■ Your assignment ■
The full set of records needs to be retyped exactly.

#####

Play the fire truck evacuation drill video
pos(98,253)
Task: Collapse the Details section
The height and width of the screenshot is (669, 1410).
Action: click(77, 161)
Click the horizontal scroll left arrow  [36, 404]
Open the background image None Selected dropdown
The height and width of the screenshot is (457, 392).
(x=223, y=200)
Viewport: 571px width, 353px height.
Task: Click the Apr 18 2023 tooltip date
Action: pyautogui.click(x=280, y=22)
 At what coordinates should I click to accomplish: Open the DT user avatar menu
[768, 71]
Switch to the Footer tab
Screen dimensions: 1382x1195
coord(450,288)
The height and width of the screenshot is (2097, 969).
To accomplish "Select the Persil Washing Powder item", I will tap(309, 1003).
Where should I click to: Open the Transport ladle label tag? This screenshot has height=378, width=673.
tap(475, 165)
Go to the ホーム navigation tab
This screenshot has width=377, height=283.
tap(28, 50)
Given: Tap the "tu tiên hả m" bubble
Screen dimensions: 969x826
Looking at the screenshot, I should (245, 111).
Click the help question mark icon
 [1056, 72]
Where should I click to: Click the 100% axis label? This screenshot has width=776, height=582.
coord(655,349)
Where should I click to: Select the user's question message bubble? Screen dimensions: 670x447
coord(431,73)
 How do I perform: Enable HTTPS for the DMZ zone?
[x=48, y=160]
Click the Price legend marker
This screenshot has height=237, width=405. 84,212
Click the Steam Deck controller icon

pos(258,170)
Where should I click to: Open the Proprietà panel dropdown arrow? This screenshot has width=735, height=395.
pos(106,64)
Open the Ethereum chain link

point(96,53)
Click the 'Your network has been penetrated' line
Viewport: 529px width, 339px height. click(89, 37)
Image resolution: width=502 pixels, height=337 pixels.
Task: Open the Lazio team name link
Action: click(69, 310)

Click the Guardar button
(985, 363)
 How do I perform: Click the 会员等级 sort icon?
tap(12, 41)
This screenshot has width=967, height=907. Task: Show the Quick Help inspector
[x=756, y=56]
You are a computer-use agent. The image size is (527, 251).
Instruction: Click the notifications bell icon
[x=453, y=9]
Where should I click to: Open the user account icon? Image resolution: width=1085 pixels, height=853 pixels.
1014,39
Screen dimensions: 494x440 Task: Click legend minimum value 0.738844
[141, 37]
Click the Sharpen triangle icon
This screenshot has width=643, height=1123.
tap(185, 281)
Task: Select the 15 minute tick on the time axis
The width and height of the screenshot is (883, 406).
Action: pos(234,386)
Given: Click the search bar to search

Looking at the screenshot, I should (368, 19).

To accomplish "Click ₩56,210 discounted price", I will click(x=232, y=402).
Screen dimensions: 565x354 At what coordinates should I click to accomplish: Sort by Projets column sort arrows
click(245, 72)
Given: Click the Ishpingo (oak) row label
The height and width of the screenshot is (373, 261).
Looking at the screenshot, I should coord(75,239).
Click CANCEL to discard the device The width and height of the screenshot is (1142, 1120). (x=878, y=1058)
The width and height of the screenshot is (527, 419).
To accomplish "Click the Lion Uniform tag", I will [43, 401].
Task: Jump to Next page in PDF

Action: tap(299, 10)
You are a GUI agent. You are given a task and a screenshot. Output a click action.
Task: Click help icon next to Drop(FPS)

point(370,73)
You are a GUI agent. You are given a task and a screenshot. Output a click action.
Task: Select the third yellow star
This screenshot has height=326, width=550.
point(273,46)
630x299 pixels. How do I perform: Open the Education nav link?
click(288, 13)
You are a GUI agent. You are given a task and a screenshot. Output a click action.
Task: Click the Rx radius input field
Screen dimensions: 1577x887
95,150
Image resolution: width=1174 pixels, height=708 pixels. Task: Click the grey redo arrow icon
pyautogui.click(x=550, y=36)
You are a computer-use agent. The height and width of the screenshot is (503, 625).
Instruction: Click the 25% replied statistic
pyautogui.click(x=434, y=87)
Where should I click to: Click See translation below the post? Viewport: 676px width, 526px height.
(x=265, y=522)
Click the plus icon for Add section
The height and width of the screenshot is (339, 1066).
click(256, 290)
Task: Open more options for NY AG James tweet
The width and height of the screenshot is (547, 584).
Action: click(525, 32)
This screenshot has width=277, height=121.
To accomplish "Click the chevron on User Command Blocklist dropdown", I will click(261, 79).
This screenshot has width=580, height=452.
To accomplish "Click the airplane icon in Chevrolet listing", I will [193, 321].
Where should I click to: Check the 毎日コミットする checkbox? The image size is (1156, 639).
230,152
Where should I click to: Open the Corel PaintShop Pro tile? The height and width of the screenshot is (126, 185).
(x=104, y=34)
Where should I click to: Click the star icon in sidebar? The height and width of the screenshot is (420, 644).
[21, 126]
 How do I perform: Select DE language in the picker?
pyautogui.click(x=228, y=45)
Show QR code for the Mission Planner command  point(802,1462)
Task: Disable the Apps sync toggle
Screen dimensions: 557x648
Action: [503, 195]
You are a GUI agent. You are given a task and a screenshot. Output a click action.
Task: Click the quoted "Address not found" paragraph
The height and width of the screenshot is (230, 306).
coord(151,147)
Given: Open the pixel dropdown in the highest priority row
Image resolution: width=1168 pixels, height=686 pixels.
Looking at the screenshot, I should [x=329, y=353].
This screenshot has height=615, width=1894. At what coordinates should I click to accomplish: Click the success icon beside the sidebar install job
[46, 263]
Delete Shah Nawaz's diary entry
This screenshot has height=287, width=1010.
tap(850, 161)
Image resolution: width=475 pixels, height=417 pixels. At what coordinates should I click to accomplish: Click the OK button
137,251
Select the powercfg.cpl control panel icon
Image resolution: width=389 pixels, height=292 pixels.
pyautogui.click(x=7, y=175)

#####

■ Output for this exercise ■
Play the fire truck evacuation drill video
pos(98,253)
Task: Collapse the Details section
The height and width of the screenshot is (669, 1410).
Action: click(77, 161)
Click the horizontal scroll left arrow  [36, 404]
Open the background image None Selected dropdown
The height and width of the screenshot is (457, 392).
(x=223, y=200)
Viewport: 571px width, 353px height.
Task: Click the Apr 18 2023 tooltip date
Action: pyautogui.click(x=280, y=22)
 At what coordinates should I click to accomplish: Open the DT user avatar menu
[768, 71]
Switch to the Footer tab
Screen dimensions: 1382x1195
coord(450,288)
The height and width of the screenshot is (2097, 969).
To accomplish "Select the Persil Washing Powder item", I will tap(309, 1003).
Where should I click to: Open the Transport ladle label tag? This screenshot has height=378, width=673.
tap(475, 165)
Go to the ホーム navigation tab
This screenshot has width=377, height=283.
tap(28, 50)
Given: Tap the "tu tiên hả m" bubble
Screen dimensions: 969x826
Looking at the screenshot, I should (245, 111).
Click the help question mark icon
 [1056, 72]
Where should I click to: Click the 100% axis label? This screenshot has width=776, height=582.
coord(655,349)
Where should I click to: Select the user's question message bubble? Screen dimensions: 670x447
coord(431,73)
 How do I perform: Enable HTTPS for the DMZ zone?
[x=48, y=160]
Click the Price legend marker
This screenshot has height=237, width=405. 84,212
Click the Steam Deck controller icon

pos(258,170)
Where should I click to: Open the Proprietà panel dropdown arrow? This screenshot has width=735, height=395.
pos(106,64)
Open the Ethereum chain link

point(96,53)
Click the 'Your network has been penetrated' line
Viewport: 529px width, 339px height. click(89, 37)
Image resolution: width=502 pixels, height=337 pixels.
Task: Open the Lazio team name link
Action: click(69, 310)

Click the Guardar button
(985, 363)
 How do I perform: Click the 会员等级 sort icon?
tap(12, 41)
This screenshot has width=967, height=907. Task: Show the Quick Help inspector
[x=756, y=56]
You are a computer-use agent. The image size is (527, 251).
Instruction: Click the notifications bell icon
[x=453, y=9]
Where should I click to: Open the user account icon? Image resolution: width=1085 pixels, height=853 pixels.
1014,39
Screen dimensions: 494x440 Task: Click legend minimum value 0.738844
[141, 37]
Click the Sharpen triangle icon
This screenshot has width=643, height=1123.
tap(185, 281)
Task: Select the 15 minute tick on the time axis
The width and height of the screenshot is (883, 406).
Action: pos(234,386)
Given: Click the search bar to search

Looking at the screenshot, I should (368, 19).

To accomplish "Click ₩56,210 discounted price", I will click(x=232, y=402).
Screen dimensions: 565x354 At what coordinates should I click to accomplish: Sort by Projets column sort arrows
click(245, 72)
Given: Click the Ishpingo (oak) row label
The height and width of the screenshot is (373, 261).
Looking at the screenshot, I should coord(75,239).
Click CANCEL to discard the device The width and height of the screenshot is (1142, 1120). (x=878, y=1058)
The width and height of the screenshot is (527, 419).
To accomplish "Click the Lion Uniform tag", I will [43, 401].
Task: Jump to Next page in PDF

Action: tap(299, 10)
You are a GUI agent. You are given a task and a screenshot. Output a click action.
Task: Click help icon next to Drop(FPS)

point(370,73)
You are a GUI agent. You are given a task and a screenshot. Output a click action.
Task: Select the third yellow star
This screenshot has height=326, width=550.
point(273,46)
630x299 pixels. How do I perform: Open the Education nav link?
click(288, 13)
You are a GUI agent. You are given a task and a screenshot. Output a click action.
Task: Click the Rx radius input field
Screen dimensions: 1577x887
95,150
Image resolution: width=1174 pixels, height=708 pixels. Task: Click the grey redo arrow icon
pyautogui.click(x=550, y=36)
You are a computer-use agent. The height and width of the screenshot is (503, 625).
Instruction: Click the 25% replied statistic
pyautogui.click(x=434, y=87)
Where should I click to: Click See translation below the post? Viewport: 676px width, 526px height.
(x=265, y=522)
Click the plus icon for Add section
The height and width of the screenshot is (339, 1066).
click(256, 290)
Task: Open more options for NY AG James tweet
The width and height of the screenshot is (547, 584).
Action: click(525, 32)
This screenshot has width=277, height=121.
To accomplish "Click the chevron on User Command Blocklist dropdown", I will click(261, 79).
This screenshot has width=580, height=452.
To accomplish "Click the airplane icon in Chevrolet listing", I will [193, 321].
Where should I click to: Check the 毎日コミットする checkbox? The image size is (1156, 639).
230,152
Where should I click to: Open the Corel PaintShop Pro tile? The height and width of the screenshot is (126, 185).
(x=104, y=34)
Where should I click to: Click the star icon in sidebar? The height and width of the screenshot is (420, 644).
[21, 126]
 How do I perform: Select DE language in the picker?
pyautogui.click(x=228, y=45)
Show QR code for the Mission Planner command  point(802,1462)
Task: Disable the Apps sync toggle
Screen dimensions: 557x648
Action: [503, 195]
You are a GUI agent. You are given a task and a screenshot. Output a click action.
Task: Click the quoted "Address not found" paragraph
The height and width of the screenshot is (230, 306).
coord(151,147)
Given: Open the pixel dropdown in the highest priority row
Image resolution: width=1168 pixels, height=686 pixels.
Looking at the screenshot, I should [x=329, y=353].
This screenshot has height=615, width=1894. At what coordinates should I click to accomplish: Click the success icon beside the sidebar install job
[46, 263]
Delete Shah Nawaz's diary entry
This screenshot has height=287, width=1010.
tap(850, 161)
Image resolution: width=475 pixels, height=417 pixels. At what coordinates should I click to accomplish: Click the OK button
137,251
Select the powercfg.cpl control panel icon
Image resolution: width=389 pixels, height=292 pixels.
pyautogui.click(x=7, y=175)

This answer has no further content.